Altogether, the city is developing the infrastructure necessary to interest national convention organizers. But Oppedahl said that none of this works without Visit Albuquerque and the City of Albuquerque collaborating together well to attract new convention business, because the city has a long way to go to compete with established convention destinations like Phoenix, Salt Lake City, San Antonio, among others.
“It’s important to match up everything happening on the entrepreneurial and business development side with how we position Albuquerque for the acquisition of more conventions,” Oppedahl said. “We see tourism and economic development as two sides of the same coin.”
The challenge for both sides is to take better advantage of the brainpower in the city, and brand it, and market it, and leverage it for all its worth on a national scale.

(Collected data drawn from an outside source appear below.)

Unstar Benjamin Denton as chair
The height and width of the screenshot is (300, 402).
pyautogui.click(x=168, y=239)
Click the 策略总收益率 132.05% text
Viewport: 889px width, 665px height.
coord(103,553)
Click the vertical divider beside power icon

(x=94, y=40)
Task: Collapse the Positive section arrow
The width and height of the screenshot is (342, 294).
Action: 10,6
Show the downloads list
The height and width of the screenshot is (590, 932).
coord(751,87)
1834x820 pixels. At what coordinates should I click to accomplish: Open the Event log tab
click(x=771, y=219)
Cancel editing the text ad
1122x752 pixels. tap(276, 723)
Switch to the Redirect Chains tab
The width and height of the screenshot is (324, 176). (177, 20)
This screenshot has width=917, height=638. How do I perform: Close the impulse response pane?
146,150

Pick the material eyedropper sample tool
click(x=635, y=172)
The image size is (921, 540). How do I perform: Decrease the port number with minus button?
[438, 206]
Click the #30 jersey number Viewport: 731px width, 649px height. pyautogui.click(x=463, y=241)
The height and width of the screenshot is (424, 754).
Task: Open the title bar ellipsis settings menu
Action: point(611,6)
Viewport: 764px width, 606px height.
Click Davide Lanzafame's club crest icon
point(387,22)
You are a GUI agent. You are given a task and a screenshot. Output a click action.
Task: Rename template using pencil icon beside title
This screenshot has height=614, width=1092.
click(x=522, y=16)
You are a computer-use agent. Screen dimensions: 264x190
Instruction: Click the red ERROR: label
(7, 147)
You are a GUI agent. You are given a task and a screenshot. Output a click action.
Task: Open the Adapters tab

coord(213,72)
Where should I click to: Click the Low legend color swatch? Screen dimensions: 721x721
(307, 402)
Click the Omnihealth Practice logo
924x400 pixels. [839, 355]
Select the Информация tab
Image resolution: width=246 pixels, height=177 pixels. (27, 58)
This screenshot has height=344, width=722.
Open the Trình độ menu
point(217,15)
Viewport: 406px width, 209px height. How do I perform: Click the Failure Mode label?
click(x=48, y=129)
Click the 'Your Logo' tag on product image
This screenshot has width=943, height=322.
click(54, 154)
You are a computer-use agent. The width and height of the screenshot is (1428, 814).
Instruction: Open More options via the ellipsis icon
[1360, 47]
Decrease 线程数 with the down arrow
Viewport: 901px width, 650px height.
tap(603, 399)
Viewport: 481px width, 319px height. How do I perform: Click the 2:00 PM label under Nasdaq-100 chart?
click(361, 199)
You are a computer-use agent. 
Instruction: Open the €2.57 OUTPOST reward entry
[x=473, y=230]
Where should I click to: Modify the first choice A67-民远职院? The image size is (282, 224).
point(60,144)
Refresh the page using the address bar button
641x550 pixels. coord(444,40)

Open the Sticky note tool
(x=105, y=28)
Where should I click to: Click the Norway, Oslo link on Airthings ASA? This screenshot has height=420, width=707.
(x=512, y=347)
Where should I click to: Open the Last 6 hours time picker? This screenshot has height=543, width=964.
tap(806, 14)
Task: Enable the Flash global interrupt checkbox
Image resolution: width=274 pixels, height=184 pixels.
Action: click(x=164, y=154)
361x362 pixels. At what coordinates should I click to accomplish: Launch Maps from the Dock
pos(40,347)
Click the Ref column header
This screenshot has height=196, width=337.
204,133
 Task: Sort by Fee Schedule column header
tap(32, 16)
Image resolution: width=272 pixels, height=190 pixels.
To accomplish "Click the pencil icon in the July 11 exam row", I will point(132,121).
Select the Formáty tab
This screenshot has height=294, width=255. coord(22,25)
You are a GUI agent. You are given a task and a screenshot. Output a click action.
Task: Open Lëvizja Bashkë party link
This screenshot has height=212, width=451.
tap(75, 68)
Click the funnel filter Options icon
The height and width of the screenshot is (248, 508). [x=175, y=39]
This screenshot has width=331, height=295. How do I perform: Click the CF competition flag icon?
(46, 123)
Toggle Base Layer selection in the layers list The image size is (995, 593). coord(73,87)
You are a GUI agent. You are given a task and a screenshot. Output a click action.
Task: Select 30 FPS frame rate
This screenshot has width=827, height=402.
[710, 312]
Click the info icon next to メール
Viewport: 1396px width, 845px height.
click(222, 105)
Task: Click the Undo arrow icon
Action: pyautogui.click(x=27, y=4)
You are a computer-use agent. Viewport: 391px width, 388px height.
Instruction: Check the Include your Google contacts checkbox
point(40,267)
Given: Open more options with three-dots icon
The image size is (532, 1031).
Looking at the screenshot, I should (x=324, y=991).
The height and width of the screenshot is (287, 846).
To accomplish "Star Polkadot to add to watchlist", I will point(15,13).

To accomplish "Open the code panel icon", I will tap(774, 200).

According to U.S. Census Data, 14.4 percent of Albuquerque residents have a graduate or professional degree, compared to 11.4 percent nationally.
“This has been an area traditionally rich in technology and innovation,” said Bill Bice, president and chairman of ABQid, in Inc. “What we haven’t done a good job of, from an economic standpoint, is holding onto the value of what’s been created here.”
Marketing The Future
Visit Albuquerque changed its tagline from “It’s a trip” to “Change your perspective” last year to emphasize the city’s unique landscape and multicultural mix as two primary selling points.
“As one of our brand truths, we know what’s interesting about Albuquerque is our perspective, and that is because of the geography, typography, and cultural makeup of this destination that point to perspective as a differentiator,” said Armenta. “You leave feeling like a changed person.”
The tourism bureau is presently developing a new website to launch in January 2017, and the “Change your perspective” is fine for the leisure market, but the messaging needs to be different for the group side. For Visit Albuquerque to differentiate itself in the convention market, the branding language has to trumpet the destination’s legacy as a tech innovation powerhouse.
Monterey, California’s website provides a good example here, where their tagline’s emphasis on “moments” parallels Albuquerque’s focus on “perspectives,” but Monterey’s website delineates the message between leisure and group. Monterey’s tagline for the leisure side is “Grab life by the moments,” while the meetings side highlights “Inspired moments in meetings.”
Visit Albuquerque’s marketing and communications strategy targeting convention planners should, first, highlight the state’s successes in technology. Second, it should clearly define the value proposition of the Innovation Central district with a ton of content specifically around the overall user experience and the potential business synergies. And third, the website should profile destination ambassadors in both the emerging startup scene and the established scientific sectors who can partner with visiting groups.
For example, Albuquerque-based startups Plug.Solar and Cultivating Coders won their respective startup pitch competitions at the South by Southwest conference in 2015 and 2016, respectively. Likewise, before his role as the city’s director of economic development, Oppedahl launched a series of tech startups, including the TriLumina laser company.
These are the types of innovators who should be profiled on Visit Albuquerque’s meetings website, including bios of their careers, videos of their presentations, and testimonials from convention planners they’ve worked with. Hundreds more local thought leaders are available from the Sandia National Laboratory, a global leader in nuclear tech, to the new American Society of Radiologic Technologists Museum that opened last year.
“There’s a lot of benefits around the saturation of the knowledge base here for the convention market, so we’re re-positioning Albuquerque around those thought leaders and the incredible energy within the city right now,” Armenta said. “We’re capitalizing on high-tech and re-evaluating our strengths and what our convention customers need.”